(Beginning of DATA SUPPLIED)
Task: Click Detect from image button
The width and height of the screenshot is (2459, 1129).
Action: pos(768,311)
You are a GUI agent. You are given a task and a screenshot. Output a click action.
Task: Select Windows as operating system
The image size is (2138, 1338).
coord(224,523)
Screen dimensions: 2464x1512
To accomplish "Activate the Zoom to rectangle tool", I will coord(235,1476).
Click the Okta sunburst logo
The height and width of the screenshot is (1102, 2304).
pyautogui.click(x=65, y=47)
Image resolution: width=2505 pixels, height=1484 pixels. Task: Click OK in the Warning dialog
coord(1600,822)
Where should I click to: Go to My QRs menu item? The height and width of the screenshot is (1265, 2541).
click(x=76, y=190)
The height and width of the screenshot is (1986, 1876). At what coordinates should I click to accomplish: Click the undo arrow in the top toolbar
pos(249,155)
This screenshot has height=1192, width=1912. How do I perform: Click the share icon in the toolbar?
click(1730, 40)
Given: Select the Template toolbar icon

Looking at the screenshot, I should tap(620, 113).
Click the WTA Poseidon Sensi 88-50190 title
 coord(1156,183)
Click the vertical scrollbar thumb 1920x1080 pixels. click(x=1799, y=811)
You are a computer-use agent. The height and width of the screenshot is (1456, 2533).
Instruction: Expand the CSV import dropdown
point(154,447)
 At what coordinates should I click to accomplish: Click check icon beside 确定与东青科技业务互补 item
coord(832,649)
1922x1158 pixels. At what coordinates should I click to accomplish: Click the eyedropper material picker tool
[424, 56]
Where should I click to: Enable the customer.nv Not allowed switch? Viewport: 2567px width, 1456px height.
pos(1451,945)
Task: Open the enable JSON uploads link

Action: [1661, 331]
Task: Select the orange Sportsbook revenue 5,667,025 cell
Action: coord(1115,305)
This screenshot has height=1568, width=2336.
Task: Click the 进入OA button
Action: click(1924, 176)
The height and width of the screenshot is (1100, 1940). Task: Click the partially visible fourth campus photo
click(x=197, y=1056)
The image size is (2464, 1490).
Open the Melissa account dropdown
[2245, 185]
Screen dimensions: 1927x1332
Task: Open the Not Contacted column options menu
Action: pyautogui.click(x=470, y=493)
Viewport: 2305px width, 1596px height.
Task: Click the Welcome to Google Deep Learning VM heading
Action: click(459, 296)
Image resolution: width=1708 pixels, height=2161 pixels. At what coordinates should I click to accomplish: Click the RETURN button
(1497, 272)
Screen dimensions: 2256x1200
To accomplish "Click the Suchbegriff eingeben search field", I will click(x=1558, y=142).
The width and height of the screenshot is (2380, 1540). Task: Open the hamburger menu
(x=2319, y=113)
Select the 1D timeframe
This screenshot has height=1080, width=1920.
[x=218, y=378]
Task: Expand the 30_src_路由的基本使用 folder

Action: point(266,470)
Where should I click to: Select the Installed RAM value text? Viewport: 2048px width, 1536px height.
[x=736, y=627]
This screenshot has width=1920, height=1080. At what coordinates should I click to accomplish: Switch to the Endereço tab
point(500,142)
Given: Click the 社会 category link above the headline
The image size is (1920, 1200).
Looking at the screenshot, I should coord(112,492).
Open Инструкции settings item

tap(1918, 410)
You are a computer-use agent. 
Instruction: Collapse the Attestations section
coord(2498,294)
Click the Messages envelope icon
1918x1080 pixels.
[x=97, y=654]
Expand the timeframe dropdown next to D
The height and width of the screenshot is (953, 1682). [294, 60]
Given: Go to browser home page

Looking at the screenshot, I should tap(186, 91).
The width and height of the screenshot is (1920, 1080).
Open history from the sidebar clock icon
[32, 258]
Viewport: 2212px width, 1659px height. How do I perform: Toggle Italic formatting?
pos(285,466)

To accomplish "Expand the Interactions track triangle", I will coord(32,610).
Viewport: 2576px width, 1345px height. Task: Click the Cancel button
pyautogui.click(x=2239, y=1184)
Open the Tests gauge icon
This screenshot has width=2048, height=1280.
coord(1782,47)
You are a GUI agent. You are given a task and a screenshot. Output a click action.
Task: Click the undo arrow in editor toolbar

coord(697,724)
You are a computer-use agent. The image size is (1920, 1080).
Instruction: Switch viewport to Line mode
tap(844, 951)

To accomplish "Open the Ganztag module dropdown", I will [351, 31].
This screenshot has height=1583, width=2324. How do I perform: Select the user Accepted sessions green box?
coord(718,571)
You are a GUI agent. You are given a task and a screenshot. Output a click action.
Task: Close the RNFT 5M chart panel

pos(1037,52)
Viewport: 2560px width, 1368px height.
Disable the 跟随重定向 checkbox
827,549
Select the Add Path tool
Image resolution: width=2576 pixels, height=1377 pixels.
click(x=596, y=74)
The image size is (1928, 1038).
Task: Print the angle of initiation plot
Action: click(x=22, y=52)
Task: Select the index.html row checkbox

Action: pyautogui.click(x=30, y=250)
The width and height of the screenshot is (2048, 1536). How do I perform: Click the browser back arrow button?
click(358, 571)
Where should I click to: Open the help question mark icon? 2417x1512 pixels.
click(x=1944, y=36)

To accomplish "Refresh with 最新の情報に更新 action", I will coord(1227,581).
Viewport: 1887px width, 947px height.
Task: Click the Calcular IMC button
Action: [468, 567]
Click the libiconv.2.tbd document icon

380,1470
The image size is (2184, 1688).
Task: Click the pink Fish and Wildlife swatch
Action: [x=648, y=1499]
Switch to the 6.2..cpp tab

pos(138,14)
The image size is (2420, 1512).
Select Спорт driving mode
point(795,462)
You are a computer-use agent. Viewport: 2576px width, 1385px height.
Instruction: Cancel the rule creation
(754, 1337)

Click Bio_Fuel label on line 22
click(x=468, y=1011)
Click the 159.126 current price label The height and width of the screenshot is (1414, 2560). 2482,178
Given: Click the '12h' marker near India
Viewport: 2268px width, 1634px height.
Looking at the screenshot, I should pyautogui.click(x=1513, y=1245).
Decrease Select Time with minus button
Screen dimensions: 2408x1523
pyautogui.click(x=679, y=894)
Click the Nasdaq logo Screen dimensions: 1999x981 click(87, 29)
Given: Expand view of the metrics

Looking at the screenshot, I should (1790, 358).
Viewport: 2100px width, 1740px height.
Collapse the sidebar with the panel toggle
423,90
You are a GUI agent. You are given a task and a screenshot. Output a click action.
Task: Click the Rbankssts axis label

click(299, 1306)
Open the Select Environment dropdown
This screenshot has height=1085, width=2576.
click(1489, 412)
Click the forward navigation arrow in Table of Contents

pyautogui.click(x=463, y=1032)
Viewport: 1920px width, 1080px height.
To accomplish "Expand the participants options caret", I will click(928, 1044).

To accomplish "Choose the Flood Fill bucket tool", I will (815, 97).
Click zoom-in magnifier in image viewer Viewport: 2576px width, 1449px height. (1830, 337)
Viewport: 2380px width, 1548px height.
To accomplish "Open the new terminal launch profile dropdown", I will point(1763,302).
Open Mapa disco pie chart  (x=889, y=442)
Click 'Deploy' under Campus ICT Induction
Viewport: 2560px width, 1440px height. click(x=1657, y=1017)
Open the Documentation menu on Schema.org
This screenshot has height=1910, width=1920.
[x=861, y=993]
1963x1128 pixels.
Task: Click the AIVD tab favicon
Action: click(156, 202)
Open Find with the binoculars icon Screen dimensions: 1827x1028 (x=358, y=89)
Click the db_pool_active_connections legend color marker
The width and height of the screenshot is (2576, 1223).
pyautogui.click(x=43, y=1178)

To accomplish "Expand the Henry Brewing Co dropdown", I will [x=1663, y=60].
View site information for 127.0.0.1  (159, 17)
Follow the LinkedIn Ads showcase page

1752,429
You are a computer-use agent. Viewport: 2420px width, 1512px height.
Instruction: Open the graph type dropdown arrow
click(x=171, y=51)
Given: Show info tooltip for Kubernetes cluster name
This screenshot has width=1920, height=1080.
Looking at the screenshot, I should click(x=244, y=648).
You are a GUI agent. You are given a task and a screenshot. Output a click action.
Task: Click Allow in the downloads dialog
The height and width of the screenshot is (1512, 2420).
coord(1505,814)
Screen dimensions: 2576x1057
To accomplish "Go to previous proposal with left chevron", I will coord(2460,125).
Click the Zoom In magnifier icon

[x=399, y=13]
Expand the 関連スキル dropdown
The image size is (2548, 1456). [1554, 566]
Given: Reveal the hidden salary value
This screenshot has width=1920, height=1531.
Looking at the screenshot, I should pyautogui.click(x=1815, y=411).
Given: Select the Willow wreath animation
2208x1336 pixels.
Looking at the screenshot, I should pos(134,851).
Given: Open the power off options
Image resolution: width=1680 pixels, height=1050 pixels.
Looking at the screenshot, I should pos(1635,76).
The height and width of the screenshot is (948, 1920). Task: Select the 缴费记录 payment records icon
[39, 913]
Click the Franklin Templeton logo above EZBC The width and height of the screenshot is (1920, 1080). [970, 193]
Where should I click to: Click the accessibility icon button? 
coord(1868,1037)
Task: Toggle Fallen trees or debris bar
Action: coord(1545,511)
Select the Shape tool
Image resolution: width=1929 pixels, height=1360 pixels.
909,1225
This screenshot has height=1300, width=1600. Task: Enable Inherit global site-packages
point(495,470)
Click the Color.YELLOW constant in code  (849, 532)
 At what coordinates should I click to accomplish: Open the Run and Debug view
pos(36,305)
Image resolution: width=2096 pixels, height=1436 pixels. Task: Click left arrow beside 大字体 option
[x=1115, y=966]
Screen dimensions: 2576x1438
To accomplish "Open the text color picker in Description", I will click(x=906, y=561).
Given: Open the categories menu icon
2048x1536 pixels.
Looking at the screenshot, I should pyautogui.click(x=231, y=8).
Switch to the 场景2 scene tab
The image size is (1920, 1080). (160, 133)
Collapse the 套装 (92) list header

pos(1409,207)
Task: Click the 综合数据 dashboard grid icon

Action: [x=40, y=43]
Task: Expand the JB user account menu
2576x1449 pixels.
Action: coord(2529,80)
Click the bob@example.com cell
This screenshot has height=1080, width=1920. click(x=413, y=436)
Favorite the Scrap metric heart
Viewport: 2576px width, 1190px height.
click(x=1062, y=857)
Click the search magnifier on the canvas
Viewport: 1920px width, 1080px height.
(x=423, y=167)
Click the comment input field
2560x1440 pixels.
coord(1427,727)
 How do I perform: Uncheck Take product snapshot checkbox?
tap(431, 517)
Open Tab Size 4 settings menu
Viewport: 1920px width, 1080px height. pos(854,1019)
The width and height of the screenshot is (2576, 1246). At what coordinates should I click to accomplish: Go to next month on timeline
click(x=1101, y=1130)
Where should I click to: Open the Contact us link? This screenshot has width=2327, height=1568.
(End of DATA SUPPLIED)
*WHAT THE TASK REQUIRES*: Would you output, from the records above, exactly the run of lines that starts at the line containing "At what coordinates should I click to accomplish: Open" and ends at the line containing "Screen dimensions: 2576x1438", and only that run?

*RESPONSE TO THIS EXERCISE*:
 At what coordinates should I click to accomplish: Open the Run and Debug view
pos(36,305)
Image resolution: width=2096 pixels, height=1436 pixels. Task: Click left arrow beside 大字体 option
[x=1115, y=966]
Screen dimensions: 2576x1438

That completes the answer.